As emulsion stabilizers, it is possible to use any products used for this purpose in food products. Appropriate emulsion stabilizers include, but are not limited to, lyophilic colloids such as polysaccharides (e.g. acacia, agar, alginic acid, carrageenan, guar gum, karaya gum, tragacanth, locust bean gum, xanthan gum, cellulose gums, modified food starches, cellulose and its methylated derivatives, microcrystalline cellulose), amphoterics (e.g. gelatin) and synthetic or semi-synthetic polymers (e.g. carbomer resins, cellulose ethers, carboxymethyl cellulose, carboxymethyl chitin, polyethylene glycol-n (ethylene oxide polymer H(OCH ₂CH₂)_nOH); finely divided solids including clays (e.g. attapulgite, bentonite, hectorite, kaolin, magnesium aluminium silicate and montmorillonite), microcrystalline cellulose oxides and hydroxides (e.g. aluminium hydroxide, magnesium hydroxide and silica); and cybotactic promoters/gellants including amino acids, peptides, proteins, lecithin and other phospholipids and poloxamers.

When the phytosterol and surfactant, plus any additional emulsifiers, are thoroughly mixed at a high speed it is possible to create micelles having a diameter of from about 1 to about 400 microns, preferably from about 10 to 100 microns. The size of the particles can be measured using a Turbimeter, and quantified in terms of Nepthialic Turbidity Units (NTU). Preferred turbidity levels are greater than 2000 NTU. Alternatively, particle size can be assessed by means of laser light scattering, or using a spectrophotometer.

Starch is known as an excipient for dispersible powders of sitosterols (U.S. Pat. No. 3,881,005), and is a component of the composition of the present invention. The content of starch in the dried powder product is in the range of 1 to 50% by weight, preferably 2 to 20%, and more preferably about 5 to 10% by weight. Optional excipients can be selected from those conventionally used in the preparation of pharmaceutical compositions, especially starch hydrolysate, cellulose, microcrystalline cellulose, dextrose, fructose, lactose, maltose, saccharose, mannitol, sorbitol, sucrose, corn syrup solids, nonfat dry milk solids, casein, sodium caseinate, stearic acid, sodium stearate, magnesium stearate, fumed silicon dioxide, and vegetable oils. The fluidity of the powder can be improved through the use of flow conditioners or anti-caking agents, for instance tricalcium phosphate, talc, stearic acid and its salts, polyethylene glycol or fumed silicon dioxide.

In the context of the present invention modified starches are any of several water-soluble polymers derived from a starch by chemical or enzymatic action, other than hydrolysis.
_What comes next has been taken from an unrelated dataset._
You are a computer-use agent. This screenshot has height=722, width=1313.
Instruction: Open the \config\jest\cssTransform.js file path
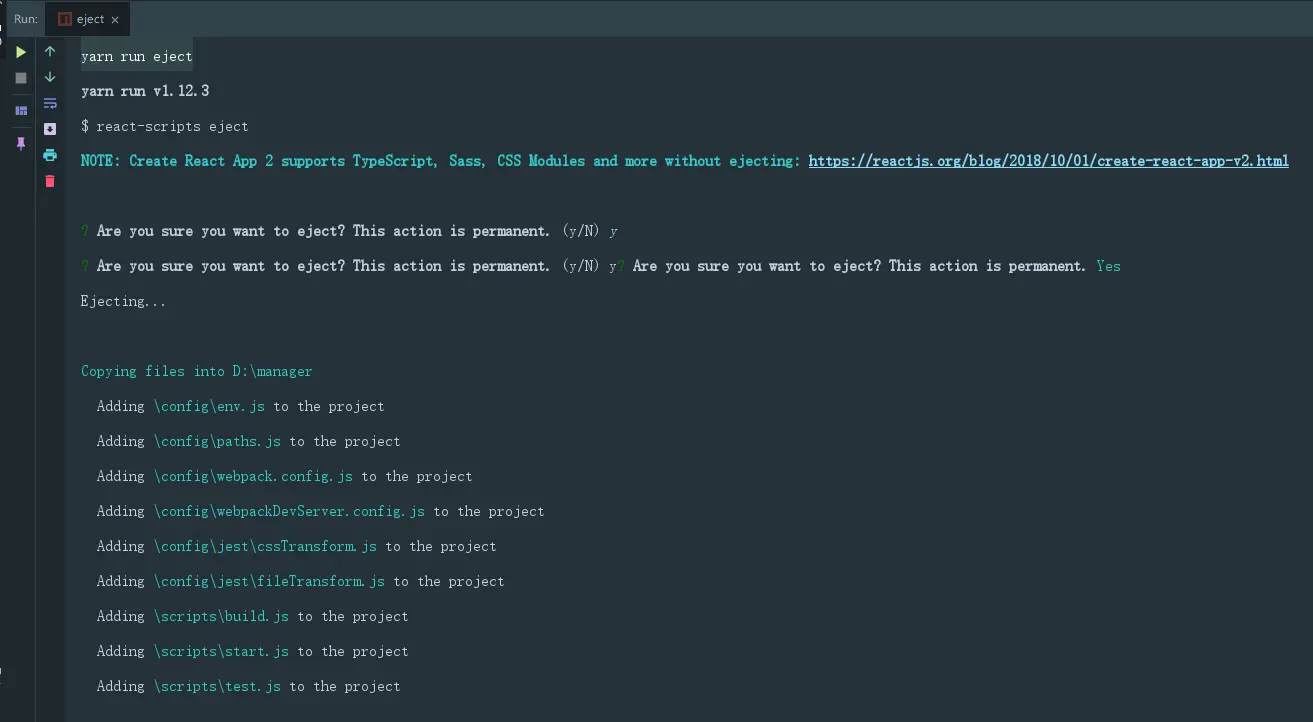tap(265, 546)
The starch may be obtained from any vegetable source including corn, wheat, potato, tapioca, rice, sago and grain sorghum. Starch esters are preferred types of modified starch for use in the present invention, especially alkenyl ester starches such as starch alkenyl succinate, particularly where the alkenyl group has 3 to 12 carbon atoms. Starch alkenyl succinate is obtainable by treating starch with alkenyl succinic anhydride under controlled pH conditions. The most preferred form of alkenyl ester starch is octenyl-succinate starch (OSA), also known as E1450, and approved for use in food in its sodium salt form. This compound is made by reacting starch with n-octenyl succinic anhydride at pH 8-8.5. Crosslinked starches can be obtained by chemical treatment or by extraction from naturally crosslinked plant starch sources, such as waxy corn. OSA is preferably obtained from waxy corn starch.

The modified starch preferably constitutes up to 30% by weight, preferably 1 to 25%, more preferably 2 to 10% by weight of the emulsion prior to spray-drying, and up to 60% by weight, preferably 5 to 40%, more preferably 10 to 25% by weight of the final spray-dried powder product.

If desired, one or more chelating agents such as citric acid, EDTA, phenylalanine, phosphoric acid, tartaric acid and tryptophan can be included in the encapsulated phytosterol product. Anti-oxidants which are suitable for inclusion in the product of the invention include water-soluble and lipid-soluble agents selected from ascorbic acid, sodium bisulfite, sodium sulfite, alkyl gallates, ascorbyl palmitate, t-butyl hydroquinone, butylated hydroxyanisole, butylated hydroxytoluene, hydroquinone, nordihydroguaiaretic acid, alpha-tocopherol and tocotrienols. Preservatives which may be used in the method of the invention are optionally selected from among the parabens (ethyl-, methyl- or propylparaben), sorbic acid, thiomersal, quaternary ammonium salts, benzyl alcohol, benzoic acid, chlorhexidine and phenylethanol. Further optional additives are osmotic agents (monovalent, divalent and trivalent electrolytes, monosaccharides and disaccharides); buffers or agents for pH adjustment (e.g. citric acid, tartaric acid, phosphoric acid, acetic acid, hydrochloric acid, salts of any of these acids, sodium hydroxide and sodium bicarbonate); colours and flavours.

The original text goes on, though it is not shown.